- YOUR TASK
Answer with one figure only, the number of lines below in which "computer" occurs.

- SUPPLIED MATERIAL
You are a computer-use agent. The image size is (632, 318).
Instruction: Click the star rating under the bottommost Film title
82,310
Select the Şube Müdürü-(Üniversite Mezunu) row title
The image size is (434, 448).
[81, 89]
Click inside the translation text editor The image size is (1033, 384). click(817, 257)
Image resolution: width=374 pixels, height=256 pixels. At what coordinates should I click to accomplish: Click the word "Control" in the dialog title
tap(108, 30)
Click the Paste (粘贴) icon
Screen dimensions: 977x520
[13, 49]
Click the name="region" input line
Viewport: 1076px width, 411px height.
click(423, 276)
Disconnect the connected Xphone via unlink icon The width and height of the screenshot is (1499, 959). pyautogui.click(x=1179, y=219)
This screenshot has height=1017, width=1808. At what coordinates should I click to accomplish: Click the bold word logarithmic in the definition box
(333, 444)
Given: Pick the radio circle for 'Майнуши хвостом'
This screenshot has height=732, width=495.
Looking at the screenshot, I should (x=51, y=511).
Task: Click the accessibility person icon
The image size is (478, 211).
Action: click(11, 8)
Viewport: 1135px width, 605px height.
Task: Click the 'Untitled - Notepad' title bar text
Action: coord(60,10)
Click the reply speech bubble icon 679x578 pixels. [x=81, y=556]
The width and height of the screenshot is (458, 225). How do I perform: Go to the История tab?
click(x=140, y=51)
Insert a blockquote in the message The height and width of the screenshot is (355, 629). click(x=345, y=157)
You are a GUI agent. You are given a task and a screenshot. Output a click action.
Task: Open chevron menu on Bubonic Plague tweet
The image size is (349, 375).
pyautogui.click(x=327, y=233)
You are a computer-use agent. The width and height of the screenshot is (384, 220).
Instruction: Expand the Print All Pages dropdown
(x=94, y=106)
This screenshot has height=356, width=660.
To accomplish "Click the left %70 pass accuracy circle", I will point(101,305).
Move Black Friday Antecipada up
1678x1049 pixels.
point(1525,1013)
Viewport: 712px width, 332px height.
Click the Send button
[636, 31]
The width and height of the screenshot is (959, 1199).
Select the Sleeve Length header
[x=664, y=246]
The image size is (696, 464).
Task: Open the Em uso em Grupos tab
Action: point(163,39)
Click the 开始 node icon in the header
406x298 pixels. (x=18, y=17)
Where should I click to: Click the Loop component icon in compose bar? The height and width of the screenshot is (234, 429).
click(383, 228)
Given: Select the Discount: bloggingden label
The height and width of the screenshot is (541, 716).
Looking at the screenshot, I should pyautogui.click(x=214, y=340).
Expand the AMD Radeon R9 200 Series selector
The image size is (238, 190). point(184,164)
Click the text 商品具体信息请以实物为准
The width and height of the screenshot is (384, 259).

- WRITTEN REPLY
2